具体的なデータは提示出来ないが、世界の富は半世紀前に比べてじゅうぶん増大しておりその資産は一部の富裕層に集中している。それを公正な富の分配を実践し、働けない人には生きていくのに困らないお金を基礎給付して、もっとお金が欲しい人には働いてもらう。働きたくない人は死なない程度のお金を貰って毎日散歩したり歌ったりダンスでもしていれば良い。
”働かざる者は食うべからず”という考えはイデオロギーであって、現実は働かなくても食べていけるインフラは出来上がっている。要は意識の問題なのだ。
大体、”働かざる者は食うべからず”というスローガンには感情的なものが混交していて、つまりは「働かずに遊んでいる人間がカネを貰ってのうのうと暮らしているのが許せない」という義憤のようなものだ。ちなみに旧約聖書では”労働”は神罰であって、奨励されているものではない。もっとネガティブなものだ。だから西洋人の労働観はもっとドライである。
働かない者がのうのうと暮らしていくのが許せないのであれば、一日中足を棒にしてティッシュを配っている人が最も稼いで良い人達である。工事現場の誘導員も然り。だが、現実はそういう人達への同情は少ない。マネーゲームで稼ぐ人達を羨望のまなざしで見つめている。その筋目の通らない理屈に誰も気が付かない。
誰もが楽をして暮らしたいのに一方で”働かざる者は食うべからず”と唱えている。偽善ではないだろうか。

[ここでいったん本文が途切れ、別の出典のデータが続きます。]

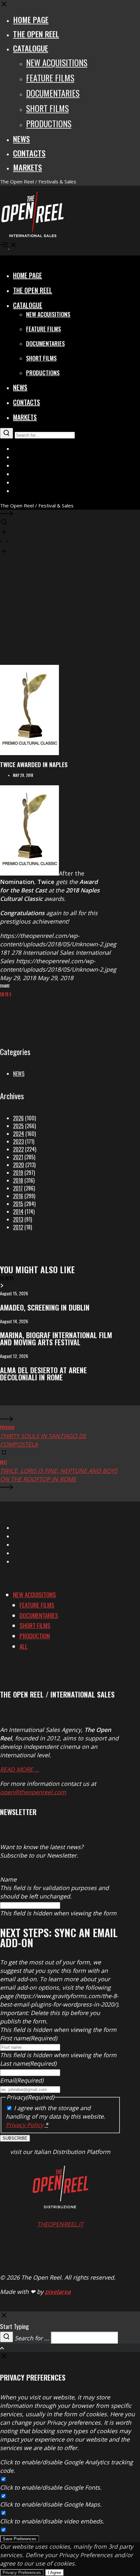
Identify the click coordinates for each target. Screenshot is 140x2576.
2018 (18, 1180)
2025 (18, 1126)
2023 (18, 1141)
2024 (18, 1134)
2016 (18, 1196)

ベーシックインカムに反対する人に限ってロト6を買っていたりするんじゃないのだろうか。総括すると労働に見合った賃金が設定されていないのが問題なのだ。
賃金の決め方は”幾ら利益が出たのか?”である。
それだから、資金を運用して得た莫大な利益を報酬として受け取る人が出てくるし、通行人が足を止めて聞き入るような歌を唄うストリートミュージシャンのギターケースに入るコインが僅かだったりするのだ。
経済を市場に任せるというのは泥棒に財布を預けるようなものだと思う。